If you’re planning on taking advantage of a Software-as-a-Service MFT solution you need to consider several key features to ensure you’re getting something that will meet all your requirements.
In a previous blog post I looked at the Three Main Benefits of Cloud MFT and discussed how organizations looking to move their Managed File Transfer solution to the cloud could realize some major advantages in terms of deployment speed, flexibility, scalability and pricing. However, that doesn’t mean Cloud MFT isn’t without some potential drawbacks. If you’re planning on taking advantage of a Software-as-a-Service MFT solution you need to consider several key features to ensure you’re getting something that will meet all your requirements. While evaluating Cloud MFT offerings, keep these in mind:
- Reliability and Uptime – taking everything off your network is worse than a waste of time if you aren’t always able to access it. Ensure any potential vendor has an SLA guaranteeing at least 99% availability – preferably higher. MOVEit Cloud, guarantees 99.9% uptime outside of planned maintenance and that's what you should be looking for. Part of that uptime requirement is also high-levels of redundancy. If one of their servers goes down you need to be able to know for sure that your data isn’t going down with it.
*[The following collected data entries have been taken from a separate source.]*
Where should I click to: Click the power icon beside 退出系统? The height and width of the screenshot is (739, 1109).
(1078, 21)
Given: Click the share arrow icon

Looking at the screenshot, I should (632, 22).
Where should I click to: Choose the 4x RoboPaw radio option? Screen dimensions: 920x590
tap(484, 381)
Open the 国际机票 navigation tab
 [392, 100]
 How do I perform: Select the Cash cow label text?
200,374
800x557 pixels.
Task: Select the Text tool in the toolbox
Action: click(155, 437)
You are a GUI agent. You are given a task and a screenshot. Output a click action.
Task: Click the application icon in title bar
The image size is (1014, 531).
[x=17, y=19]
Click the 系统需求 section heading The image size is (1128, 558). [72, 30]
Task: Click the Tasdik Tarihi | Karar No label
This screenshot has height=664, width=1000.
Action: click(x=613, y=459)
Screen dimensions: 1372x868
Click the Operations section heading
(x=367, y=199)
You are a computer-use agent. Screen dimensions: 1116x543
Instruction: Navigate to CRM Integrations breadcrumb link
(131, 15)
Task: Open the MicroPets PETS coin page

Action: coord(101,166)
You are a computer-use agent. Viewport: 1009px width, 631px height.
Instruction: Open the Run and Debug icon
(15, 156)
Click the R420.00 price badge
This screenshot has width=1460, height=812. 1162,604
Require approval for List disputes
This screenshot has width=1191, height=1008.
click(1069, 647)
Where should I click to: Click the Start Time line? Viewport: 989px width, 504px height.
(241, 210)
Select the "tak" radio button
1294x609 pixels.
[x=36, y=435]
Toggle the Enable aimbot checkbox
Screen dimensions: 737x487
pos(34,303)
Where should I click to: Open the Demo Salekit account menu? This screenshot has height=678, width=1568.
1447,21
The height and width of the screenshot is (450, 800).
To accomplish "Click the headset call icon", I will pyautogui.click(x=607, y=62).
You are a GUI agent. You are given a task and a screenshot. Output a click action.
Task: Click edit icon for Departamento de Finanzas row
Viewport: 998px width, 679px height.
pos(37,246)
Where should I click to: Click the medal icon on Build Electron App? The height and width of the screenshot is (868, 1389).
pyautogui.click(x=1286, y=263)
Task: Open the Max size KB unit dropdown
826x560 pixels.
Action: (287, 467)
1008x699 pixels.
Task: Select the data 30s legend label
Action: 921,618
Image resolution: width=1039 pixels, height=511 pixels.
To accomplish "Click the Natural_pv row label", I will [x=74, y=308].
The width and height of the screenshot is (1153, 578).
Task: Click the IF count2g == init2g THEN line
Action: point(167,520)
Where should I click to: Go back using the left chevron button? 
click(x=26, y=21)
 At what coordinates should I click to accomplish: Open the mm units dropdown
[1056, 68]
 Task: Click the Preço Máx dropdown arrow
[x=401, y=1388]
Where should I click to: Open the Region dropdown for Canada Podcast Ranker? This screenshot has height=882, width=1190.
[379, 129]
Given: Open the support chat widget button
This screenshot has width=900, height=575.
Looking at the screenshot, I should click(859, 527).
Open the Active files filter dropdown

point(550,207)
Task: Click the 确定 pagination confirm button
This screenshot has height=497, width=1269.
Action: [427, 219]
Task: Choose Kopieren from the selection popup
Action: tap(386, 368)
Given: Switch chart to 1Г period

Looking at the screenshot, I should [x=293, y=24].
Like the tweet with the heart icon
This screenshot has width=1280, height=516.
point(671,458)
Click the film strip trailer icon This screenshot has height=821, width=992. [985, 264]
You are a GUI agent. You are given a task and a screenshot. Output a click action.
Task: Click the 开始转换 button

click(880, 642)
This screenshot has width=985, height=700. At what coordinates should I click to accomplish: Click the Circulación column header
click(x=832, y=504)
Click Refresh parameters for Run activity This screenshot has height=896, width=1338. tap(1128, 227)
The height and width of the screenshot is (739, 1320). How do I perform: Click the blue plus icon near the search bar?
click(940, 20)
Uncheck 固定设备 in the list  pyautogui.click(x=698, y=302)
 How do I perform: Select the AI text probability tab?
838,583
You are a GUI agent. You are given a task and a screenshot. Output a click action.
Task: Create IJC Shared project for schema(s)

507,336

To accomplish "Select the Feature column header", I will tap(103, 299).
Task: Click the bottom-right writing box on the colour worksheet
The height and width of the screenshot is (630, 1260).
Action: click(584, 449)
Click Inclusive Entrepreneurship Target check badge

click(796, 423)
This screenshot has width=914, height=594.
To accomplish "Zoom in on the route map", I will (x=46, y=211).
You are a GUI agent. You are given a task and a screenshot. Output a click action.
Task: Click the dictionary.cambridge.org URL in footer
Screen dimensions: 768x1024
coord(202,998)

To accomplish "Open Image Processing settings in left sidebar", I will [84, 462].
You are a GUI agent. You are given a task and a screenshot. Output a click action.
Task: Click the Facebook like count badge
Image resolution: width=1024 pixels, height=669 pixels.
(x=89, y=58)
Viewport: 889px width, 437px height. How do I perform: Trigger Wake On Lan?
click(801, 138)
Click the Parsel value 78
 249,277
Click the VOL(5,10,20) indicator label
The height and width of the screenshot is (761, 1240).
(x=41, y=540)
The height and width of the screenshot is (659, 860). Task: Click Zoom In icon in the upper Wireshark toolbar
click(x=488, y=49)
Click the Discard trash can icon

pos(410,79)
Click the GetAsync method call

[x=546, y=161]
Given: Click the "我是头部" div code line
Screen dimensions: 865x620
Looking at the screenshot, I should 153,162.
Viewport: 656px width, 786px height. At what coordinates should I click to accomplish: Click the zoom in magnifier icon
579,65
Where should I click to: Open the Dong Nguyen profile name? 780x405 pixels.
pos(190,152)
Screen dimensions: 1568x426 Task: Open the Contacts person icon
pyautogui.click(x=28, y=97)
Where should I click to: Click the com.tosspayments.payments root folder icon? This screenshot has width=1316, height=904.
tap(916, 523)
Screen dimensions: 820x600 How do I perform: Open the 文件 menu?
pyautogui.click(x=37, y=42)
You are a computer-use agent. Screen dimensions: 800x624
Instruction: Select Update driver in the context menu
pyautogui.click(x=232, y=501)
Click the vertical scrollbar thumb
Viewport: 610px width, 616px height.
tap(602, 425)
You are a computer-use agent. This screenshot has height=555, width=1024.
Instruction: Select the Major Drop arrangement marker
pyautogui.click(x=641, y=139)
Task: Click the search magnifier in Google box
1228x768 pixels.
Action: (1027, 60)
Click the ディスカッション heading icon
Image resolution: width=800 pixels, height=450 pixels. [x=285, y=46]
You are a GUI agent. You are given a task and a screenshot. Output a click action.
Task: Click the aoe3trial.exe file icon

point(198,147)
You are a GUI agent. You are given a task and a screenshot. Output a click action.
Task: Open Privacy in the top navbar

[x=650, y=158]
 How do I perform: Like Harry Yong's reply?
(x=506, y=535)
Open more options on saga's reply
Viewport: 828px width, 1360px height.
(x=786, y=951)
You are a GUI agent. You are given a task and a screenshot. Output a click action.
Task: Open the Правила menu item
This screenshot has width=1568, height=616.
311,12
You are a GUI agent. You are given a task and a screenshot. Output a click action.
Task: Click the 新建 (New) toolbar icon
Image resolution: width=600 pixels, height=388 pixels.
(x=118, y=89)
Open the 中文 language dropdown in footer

- Security – it doesn’t matter how available that service is if your data isn’t secure. If your data isn’t fully public, you absolutely need to be looking for a Cloud MFT solution that supports these basic capabilities:
- Encryption in transit and at rest – look for FIPS 140-2 validated encryption. And note that the word ‘validation’ is essential! Some vendors may claim to be ‘compliant’ (and they might very well be) but they haven't actually gone to the people at the Federal Information Processing Standards to have them validate the solution for certain.
- Access Control - you want full control over user access and permissions as well as centralized user authentication. And maybe even single sign-on via SAML 2.0 integration to IDP or IAM systems. Support for Multi-Factor Authentication can provide even more security.
- Integrity Checking – you need to know that all transferred files came out the same as they went in
- Anti-Virus – an up-to-date virus scan can prevent corruption of your entire system.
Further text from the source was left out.